TASK STATEMENT:
Return exactly, with nothing added, the lines from the one that contains "Given: Open Podman containers section" through the end of the listing below, pictures excluded.

PROVIDED DATA:
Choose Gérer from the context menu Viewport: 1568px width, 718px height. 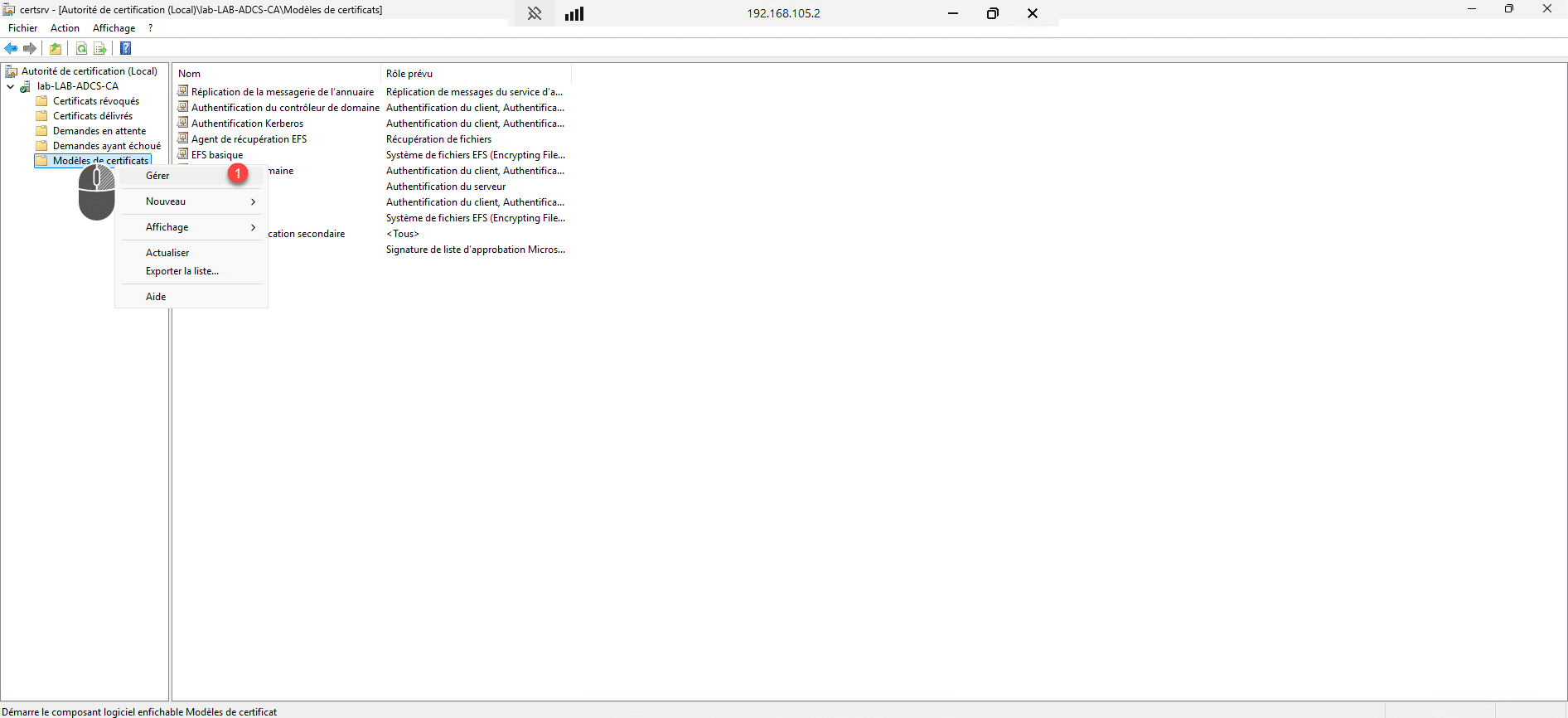(157, 176)
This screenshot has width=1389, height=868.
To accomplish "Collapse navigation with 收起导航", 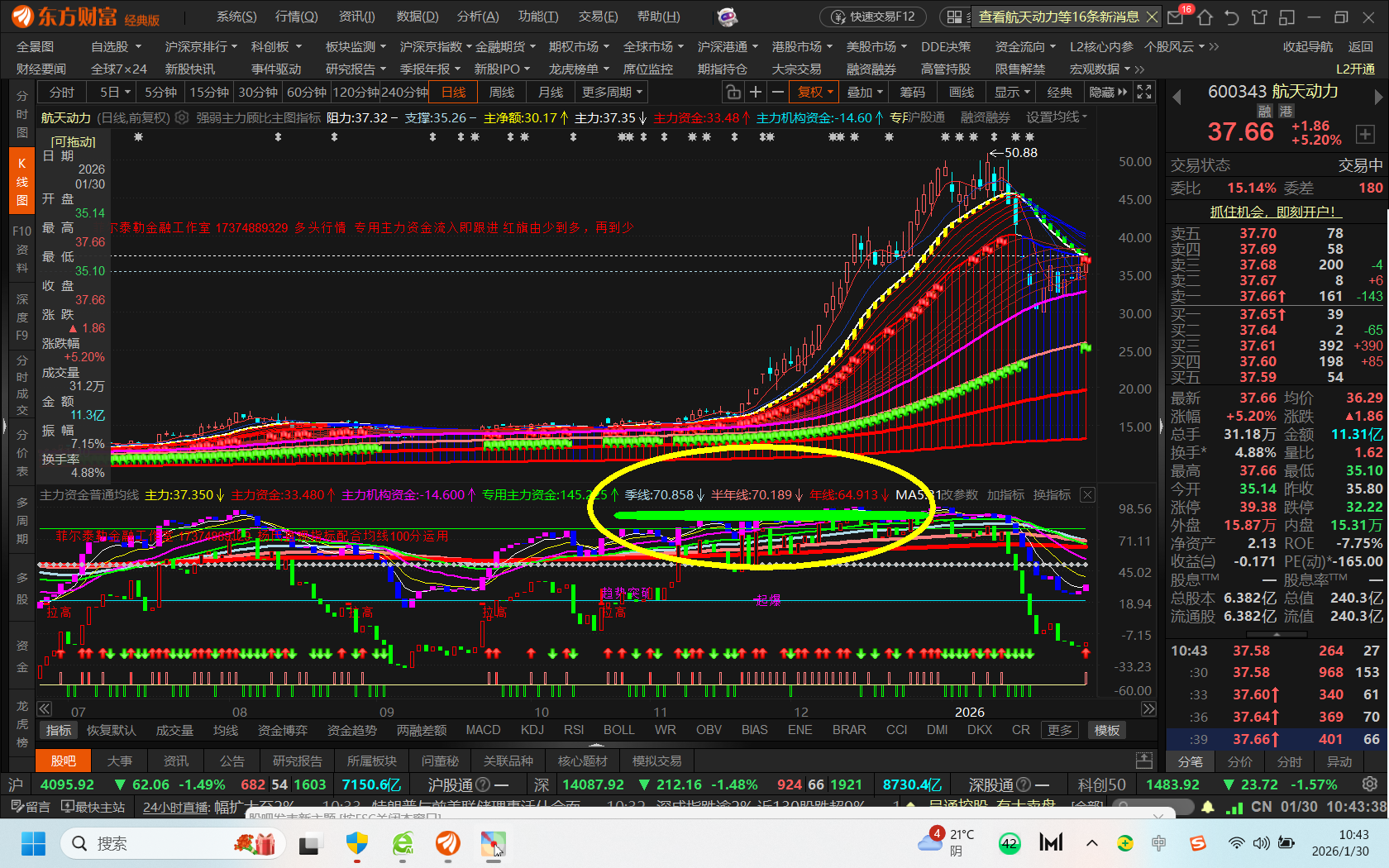I will click(1307, 47).
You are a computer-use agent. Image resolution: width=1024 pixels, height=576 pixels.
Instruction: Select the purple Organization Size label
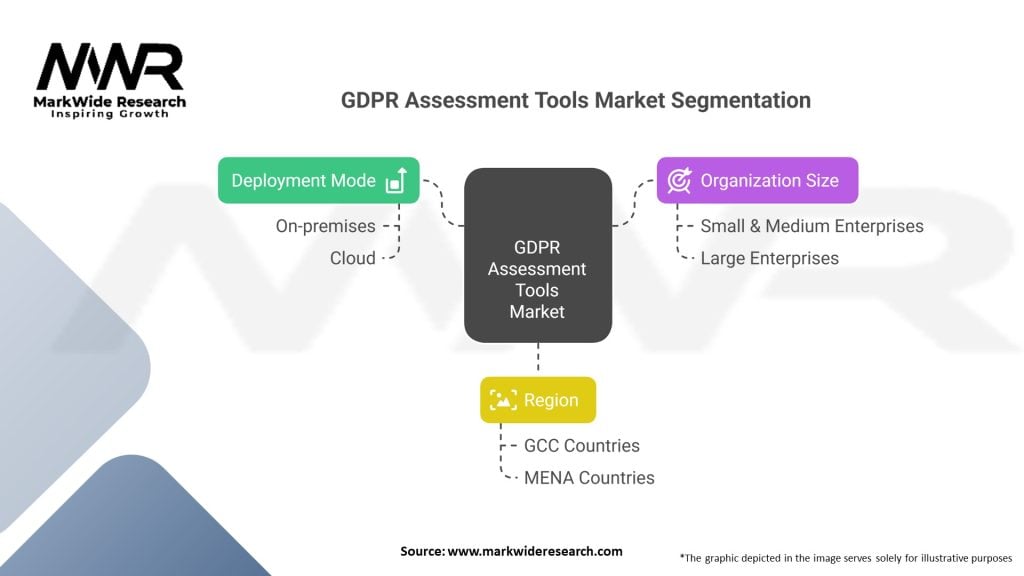tap(768, 180)
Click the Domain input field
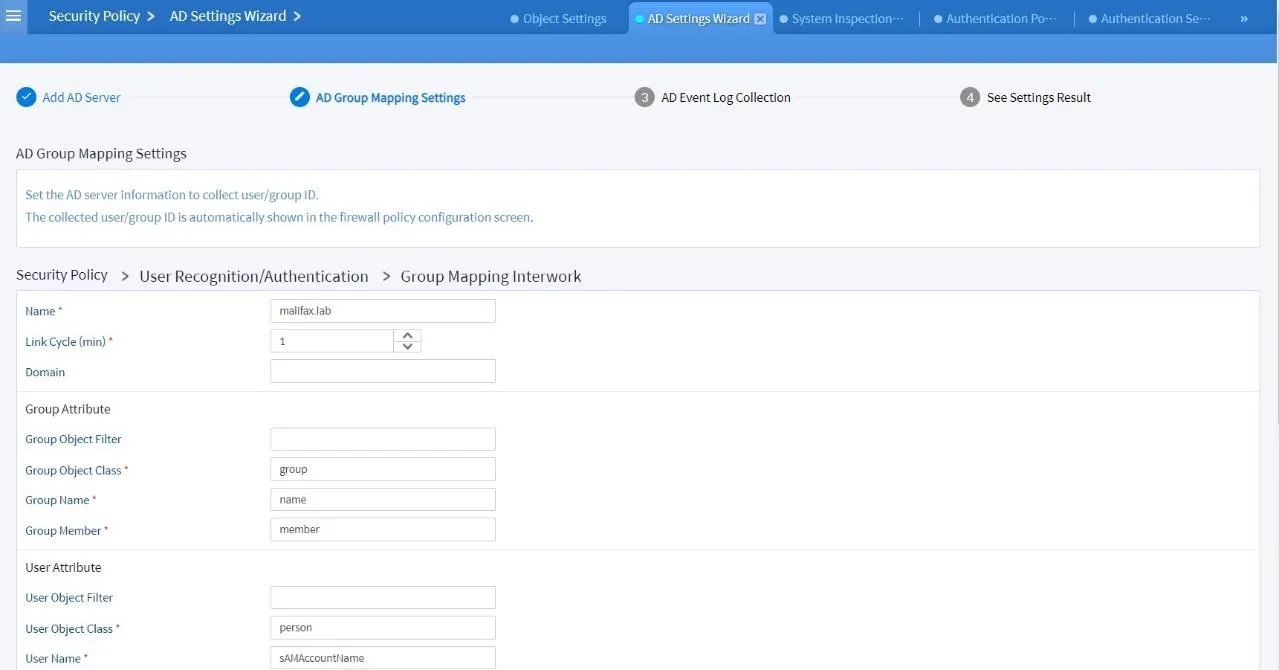The height and width of the screenshot is (670, 1279). tap(382, 371)
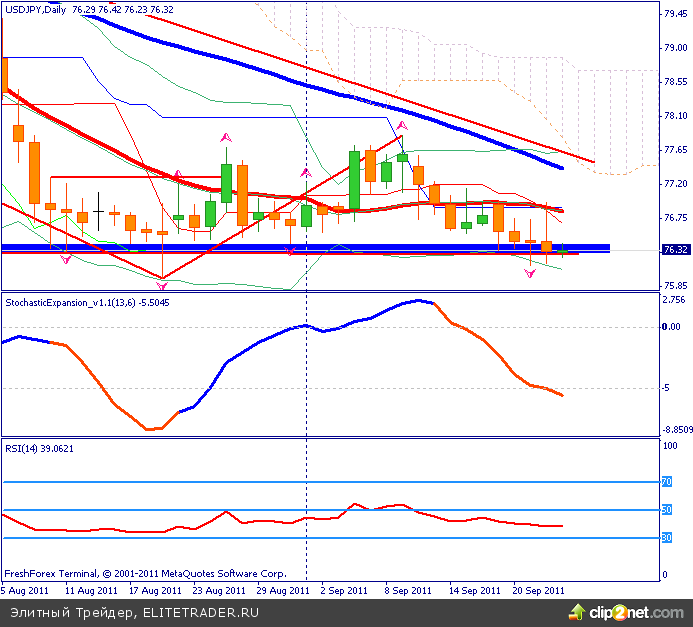Click the down-fractal arrow below 20 Sep candles
The width and height of the screenshot is (693, 627).
[x=530, y=273]
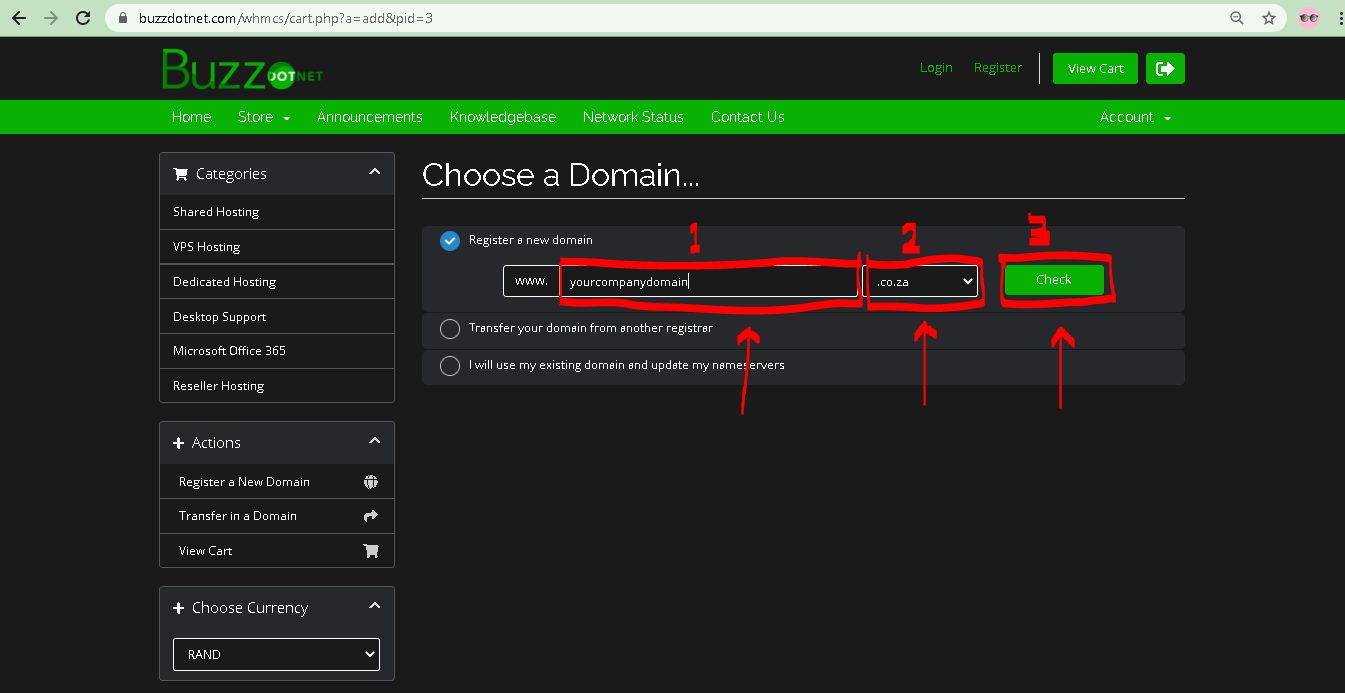
Task: Click the browser reload icon
Action: coord(83,18)
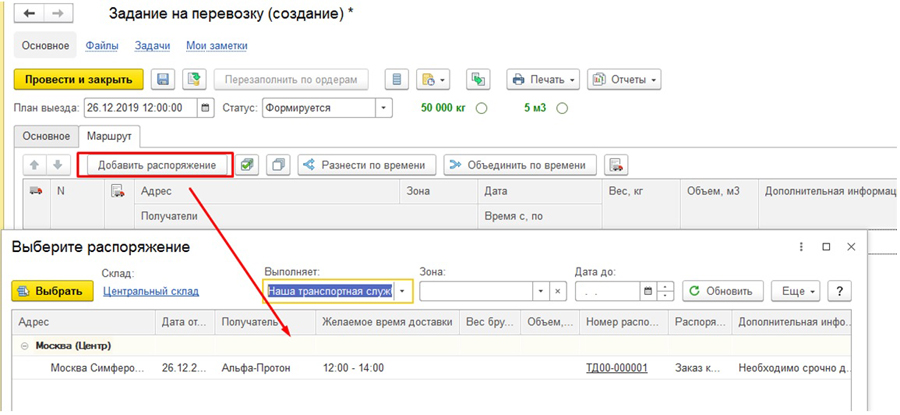900x415 pixels.
Task: Open the Центральный склад link
Action: tap(151, 291)
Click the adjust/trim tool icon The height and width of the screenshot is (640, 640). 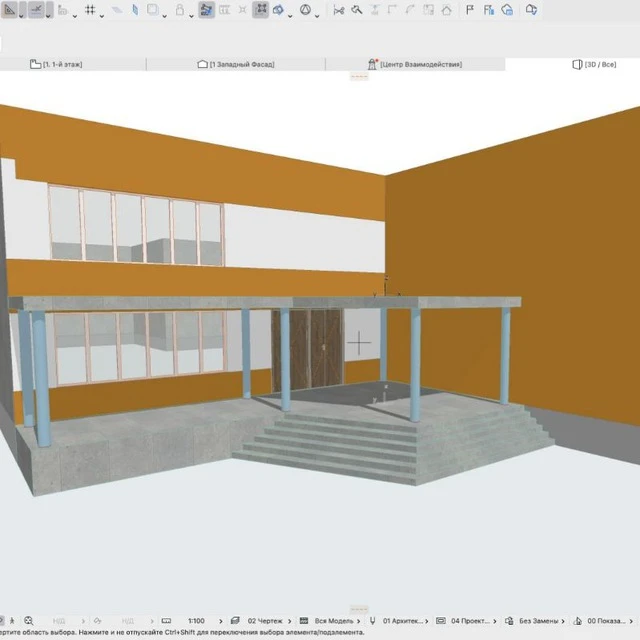point(356,10)
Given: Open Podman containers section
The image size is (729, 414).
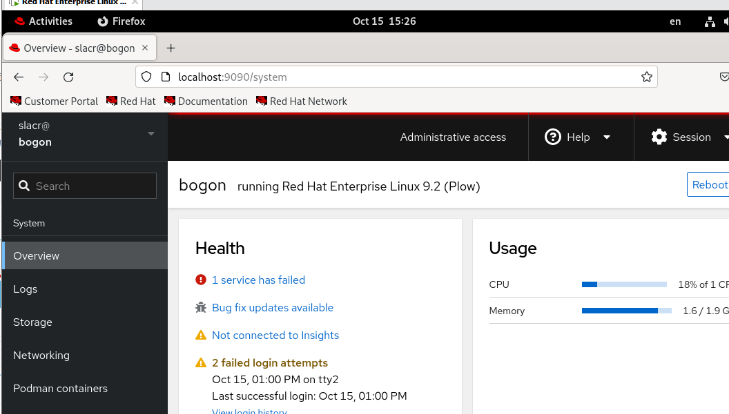Looking at the screenshot, I should [x=60, y=388].
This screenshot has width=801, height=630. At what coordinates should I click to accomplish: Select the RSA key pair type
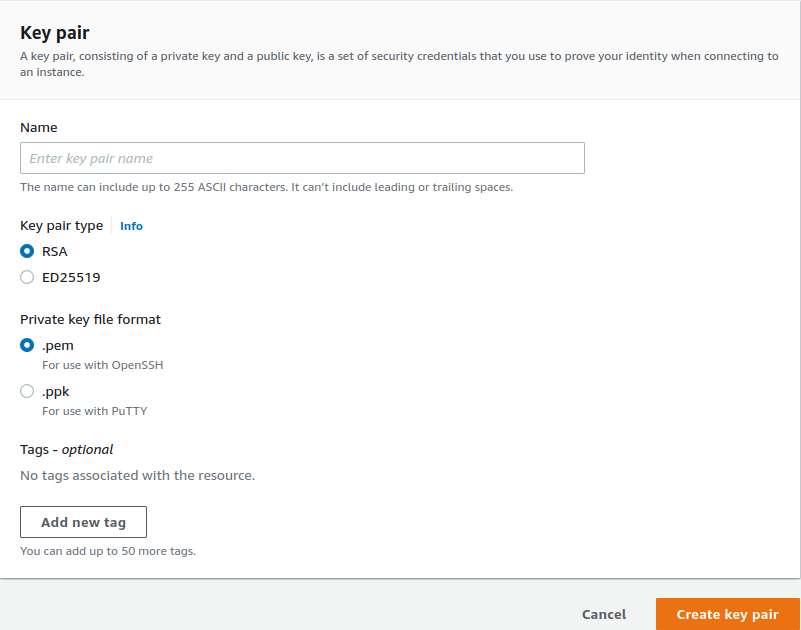(x=26, y=251)
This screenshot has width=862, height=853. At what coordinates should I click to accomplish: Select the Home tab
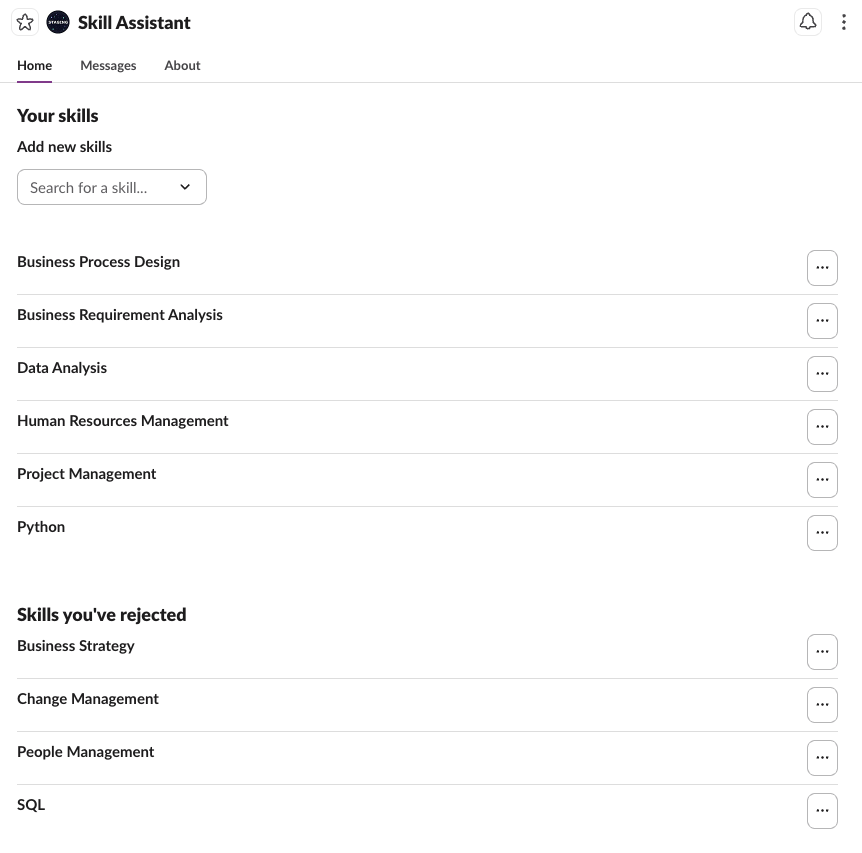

EXERCISE RESULT:
Given: Open Podman containers section
The image size is (729, 414).
Looking at the screenshot, I should [x=60, y=388].
This screenshot has width=801, height=630. At what coordinates should I click to accomplish: Select the RSA key pair type
(x=26, y=251)
This screenshot has width=862, height=853. At what coordinates should I click to accomplish: Select the Home tab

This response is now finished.